Records from a data collection:
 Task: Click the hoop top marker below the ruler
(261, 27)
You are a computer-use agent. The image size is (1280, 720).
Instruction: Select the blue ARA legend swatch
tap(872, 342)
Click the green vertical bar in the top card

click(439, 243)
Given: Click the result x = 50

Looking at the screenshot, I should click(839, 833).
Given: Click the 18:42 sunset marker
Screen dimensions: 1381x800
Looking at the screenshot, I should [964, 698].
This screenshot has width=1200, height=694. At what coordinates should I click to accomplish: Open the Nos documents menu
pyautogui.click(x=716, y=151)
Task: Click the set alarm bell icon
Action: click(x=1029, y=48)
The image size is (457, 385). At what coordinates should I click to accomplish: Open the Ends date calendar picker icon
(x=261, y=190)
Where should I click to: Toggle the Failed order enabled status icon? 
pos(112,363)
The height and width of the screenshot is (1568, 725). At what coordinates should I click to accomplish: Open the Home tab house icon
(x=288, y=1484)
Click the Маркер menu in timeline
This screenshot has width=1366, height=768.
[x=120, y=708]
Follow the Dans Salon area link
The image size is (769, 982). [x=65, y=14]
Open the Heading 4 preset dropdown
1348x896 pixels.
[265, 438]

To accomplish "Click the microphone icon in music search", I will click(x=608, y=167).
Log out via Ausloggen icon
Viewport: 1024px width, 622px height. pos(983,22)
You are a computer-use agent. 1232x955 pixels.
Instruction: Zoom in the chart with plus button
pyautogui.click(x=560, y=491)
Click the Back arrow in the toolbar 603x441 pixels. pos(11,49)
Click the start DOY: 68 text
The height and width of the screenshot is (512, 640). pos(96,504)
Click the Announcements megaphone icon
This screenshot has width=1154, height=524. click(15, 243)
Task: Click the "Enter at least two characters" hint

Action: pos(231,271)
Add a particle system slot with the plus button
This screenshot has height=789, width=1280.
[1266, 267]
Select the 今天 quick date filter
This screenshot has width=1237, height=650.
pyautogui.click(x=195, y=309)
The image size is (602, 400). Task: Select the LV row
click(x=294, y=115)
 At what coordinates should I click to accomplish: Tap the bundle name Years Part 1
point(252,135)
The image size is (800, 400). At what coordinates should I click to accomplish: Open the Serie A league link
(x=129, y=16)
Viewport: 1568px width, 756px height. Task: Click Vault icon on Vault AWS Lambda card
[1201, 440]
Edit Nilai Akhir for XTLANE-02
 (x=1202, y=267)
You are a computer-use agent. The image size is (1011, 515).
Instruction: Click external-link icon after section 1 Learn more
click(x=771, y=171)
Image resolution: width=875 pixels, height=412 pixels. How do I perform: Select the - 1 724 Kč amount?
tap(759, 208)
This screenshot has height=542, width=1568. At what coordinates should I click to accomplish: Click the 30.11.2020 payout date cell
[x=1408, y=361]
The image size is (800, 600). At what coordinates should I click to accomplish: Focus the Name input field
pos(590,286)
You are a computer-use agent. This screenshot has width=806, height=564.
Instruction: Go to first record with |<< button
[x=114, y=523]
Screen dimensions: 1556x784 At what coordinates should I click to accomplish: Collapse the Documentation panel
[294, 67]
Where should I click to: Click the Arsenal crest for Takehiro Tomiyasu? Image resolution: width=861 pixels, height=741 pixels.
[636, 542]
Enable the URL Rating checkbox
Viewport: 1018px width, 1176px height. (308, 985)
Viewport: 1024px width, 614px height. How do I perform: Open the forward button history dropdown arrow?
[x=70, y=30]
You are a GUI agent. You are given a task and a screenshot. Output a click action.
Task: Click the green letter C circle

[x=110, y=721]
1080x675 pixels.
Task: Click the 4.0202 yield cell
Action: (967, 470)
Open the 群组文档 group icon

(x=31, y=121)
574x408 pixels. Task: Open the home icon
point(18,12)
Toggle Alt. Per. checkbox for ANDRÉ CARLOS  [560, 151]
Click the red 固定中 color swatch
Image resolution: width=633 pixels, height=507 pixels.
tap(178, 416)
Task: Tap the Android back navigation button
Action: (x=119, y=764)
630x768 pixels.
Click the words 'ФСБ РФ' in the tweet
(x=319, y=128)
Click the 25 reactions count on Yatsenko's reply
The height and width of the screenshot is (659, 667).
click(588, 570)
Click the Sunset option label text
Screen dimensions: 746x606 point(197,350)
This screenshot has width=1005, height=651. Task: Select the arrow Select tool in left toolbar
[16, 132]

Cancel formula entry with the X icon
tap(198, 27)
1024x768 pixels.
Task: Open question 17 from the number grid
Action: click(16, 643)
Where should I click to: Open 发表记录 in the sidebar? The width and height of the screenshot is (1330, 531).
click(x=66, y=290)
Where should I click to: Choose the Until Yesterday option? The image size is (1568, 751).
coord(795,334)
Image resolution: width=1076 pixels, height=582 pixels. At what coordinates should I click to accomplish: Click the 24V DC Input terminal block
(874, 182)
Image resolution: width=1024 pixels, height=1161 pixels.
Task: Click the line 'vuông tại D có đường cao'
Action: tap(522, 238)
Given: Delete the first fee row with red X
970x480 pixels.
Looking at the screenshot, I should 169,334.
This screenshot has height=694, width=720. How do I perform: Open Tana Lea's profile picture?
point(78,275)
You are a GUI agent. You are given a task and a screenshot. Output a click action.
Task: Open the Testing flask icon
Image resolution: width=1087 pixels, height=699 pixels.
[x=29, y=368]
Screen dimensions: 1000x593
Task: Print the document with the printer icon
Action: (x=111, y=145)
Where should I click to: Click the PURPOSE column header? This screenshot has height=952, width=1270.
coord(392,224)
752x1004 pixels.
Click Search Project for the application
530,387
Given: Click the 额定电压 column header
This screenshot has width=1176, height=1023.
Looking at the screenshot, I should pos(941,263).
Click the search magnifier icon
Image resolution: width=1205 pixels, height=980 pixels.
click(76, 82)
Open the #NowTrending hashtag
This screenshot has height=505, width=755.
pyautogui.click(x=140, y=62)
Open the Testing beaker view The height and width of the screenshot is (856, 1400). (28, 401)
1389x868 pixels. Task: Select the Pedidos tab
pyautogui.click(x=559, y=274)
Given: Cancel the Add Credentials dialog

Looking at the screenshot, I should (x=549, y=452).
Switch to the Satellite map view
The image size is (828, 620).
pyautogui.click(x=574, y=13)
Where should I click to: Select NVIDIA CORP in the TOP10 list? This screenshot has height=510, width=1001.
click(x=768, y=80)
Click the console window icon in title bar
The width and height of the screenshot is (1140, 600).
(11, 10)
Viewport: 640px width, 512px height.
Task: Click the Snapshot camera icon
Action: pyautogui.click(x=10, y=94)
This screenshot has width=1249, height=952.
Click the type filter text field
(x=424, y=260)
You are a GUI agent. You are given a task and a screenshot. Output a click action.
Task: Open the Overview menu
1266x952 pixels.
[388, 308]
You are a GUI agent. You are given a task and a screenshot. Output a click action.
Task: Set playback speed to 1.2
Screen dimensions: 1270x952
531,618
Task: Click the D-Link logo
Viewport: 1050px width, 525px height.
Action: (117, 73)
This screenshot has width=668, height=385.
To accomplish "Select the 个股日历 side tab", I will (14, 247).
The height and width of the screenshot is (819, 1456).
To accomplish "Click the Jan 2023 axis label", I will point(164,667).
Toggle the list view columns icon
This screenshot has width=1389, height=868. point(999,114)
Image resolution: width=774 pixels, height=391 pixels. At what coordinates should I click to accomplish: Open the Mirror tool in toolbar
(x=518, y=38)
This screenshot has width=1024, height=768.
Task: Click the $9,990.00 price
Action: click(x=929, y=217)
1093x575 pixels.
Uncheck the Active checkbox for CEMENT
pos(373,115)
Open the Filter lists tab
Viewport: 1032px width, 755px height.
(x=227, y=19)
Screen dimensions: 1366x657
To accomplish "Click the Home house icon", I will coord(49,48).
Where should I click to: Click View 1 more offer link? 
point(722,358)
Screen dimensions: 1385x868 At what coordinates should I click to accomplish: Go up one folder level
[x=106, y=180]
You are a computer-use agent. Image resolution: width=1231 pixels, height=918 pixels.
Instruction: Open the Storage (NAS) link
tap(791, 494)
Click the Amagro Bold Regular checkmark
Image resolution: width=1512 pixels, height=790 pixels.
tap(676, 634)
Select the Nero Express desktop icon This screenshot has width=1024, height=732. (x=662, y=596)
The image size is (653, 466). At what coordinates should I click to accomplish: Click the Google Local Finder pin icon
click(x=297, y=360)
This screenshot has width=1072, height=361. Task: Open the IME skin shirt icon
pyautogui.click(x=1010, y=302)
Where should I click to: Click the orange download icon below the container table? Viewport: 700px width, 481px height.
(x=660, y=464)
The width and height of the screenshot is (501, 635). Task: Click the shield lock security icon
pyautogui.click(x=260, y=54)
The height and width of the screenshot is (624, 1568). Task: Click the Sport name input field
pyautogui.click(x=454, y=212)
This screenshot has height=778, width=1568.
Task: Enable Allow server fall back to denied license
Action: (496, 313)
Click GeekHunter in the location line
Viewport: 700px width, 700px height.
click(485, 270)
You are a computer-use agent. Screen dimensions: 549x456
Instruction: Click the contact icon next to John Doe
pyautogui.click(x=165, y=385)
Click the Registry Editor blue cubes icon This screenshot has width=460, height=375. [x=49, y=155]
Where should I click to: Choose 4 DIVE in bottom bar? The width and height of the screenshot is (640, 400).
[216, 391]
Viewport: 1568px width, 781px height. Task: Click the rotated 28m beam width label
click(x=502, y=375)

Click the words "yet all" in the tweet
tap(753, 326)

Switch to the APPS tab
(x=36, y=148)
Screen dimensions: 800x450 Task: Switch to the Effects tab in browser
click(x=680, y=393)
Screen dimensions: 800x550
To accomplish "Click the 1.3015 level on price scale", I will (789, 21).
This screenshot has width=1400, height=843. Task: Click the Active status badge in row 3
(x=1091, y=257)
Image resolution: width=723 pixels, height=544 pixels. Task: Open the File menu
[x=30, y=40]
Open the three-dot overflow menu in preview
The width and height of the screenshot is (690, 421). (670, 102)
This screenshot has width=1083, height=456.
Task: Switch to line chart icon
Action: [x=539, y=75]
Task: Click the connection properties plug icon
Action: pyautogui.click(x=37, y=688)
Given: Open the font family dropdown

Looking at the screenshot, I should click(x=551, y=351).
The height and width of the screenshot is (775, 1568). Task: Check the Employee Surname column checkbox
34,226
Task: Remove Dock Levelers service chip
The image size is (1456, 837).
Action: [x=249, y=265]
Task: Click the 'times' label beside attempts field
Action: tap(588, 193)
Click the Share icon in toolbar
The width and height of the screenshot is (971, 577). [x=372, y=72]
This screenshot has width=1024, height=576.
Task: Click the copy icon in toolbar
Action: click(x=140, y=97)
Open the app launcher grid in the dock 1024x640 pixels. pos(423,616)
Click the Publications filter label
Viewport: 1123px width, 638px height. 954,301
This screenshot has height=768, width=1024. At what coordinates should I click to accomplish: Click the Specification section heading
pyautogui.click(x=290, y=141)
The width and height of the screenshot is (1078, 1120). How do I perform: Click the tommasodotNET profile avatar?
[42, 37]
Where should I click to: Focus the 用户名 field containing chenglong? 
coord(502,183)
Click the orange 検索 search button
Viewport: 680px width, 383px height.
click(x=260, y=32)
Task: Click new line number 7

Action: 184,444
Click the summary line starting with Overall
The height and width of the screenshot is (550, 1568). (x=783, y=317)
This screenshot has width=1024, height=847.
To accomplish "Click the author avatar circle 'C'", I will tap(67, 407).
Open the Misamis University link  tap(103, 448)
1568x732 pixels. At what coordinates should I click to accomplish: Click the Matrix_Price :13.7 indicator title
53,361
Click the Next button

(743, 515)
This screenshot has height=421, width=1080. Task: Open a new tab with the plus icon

● **ACTIVITY**
Return, from the data above, each line in which the string "Testing" appears.

● **WRITTEN ANSWER**
Task: Open the Testing flask icon
Open the Testing beaker view The height and width of the screenshot is (856, 1400). (28, 401)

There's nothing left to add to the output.